Reproduce, unchanged, the lines of the items below that begin at the line containing "Task: Reload the page with refresh icon" and stop after the line containing "pos(1675,81)", with both of those lines included.

Source data:
————
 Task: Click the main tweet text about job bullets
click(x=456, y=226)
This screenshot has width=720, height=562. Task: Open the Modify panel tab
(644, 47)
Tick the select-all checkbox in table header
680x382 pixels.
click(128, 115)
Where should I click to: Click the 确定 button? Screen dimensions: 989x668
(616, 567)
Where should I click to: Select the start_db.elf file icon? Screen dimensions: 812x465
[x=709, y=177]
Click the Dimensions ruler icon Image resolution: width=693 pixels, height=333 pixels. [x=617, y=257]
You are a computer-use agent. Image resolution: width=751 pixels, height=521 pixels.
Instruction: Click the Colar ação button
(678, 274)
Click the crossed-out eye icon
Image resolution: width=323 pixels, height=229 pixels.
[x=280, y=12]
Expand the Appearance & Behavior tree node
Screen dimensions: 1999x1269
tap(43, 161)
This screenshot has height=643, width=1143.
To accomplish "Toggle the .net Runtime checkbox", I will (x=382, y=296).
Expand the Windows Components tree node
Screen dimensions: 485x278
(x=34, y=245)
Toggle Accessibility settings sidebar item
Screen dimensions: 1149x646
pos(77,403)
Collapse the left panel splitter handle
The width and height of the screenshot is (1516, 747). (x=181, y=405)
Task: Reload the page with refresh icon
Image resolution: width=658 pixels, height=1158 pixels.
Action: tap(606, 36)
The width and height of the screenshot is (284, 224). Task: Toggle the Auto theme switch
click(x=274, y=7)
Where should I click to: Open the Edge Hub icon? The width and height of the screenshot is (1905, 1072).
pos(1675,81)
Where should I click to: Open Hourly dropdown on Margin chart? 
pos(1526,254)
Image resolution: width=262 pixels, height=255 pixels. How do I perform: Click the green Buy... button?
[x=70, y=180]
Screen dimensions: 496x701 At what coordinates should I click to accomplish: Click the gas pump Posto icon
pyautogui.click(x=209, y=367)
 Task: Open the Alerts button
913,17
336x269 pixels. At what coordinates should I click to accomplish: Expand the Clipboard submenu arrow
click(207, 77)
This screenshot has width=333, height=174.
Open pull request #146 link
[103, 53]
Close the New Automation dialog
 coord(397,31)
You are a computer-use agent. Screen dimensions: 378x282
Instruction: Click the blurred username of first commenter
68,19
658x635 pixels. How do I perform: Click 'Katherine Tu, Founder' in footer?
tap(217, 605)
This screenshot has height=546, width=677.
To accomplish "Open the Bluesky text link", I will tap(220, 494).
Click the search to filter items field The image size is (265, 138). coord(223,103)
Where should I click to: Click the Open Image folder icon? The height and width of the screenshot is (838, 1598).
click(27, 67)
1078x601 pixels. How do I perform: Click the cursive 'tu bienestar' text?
————
Response:
Task: Reload the page with refresh icon
Image resolution: width=658 pixels, height=1158 pixels.
Action: tap(606, 36)
The width and height of the screenshot is (284, 224). Task: Toggle the Auto theme switch
click(x=274, y=7)
Where should I click to: Open the Edge Hub icon? The width and height of the screenshot is (1905, 1072).
pos(1675,81)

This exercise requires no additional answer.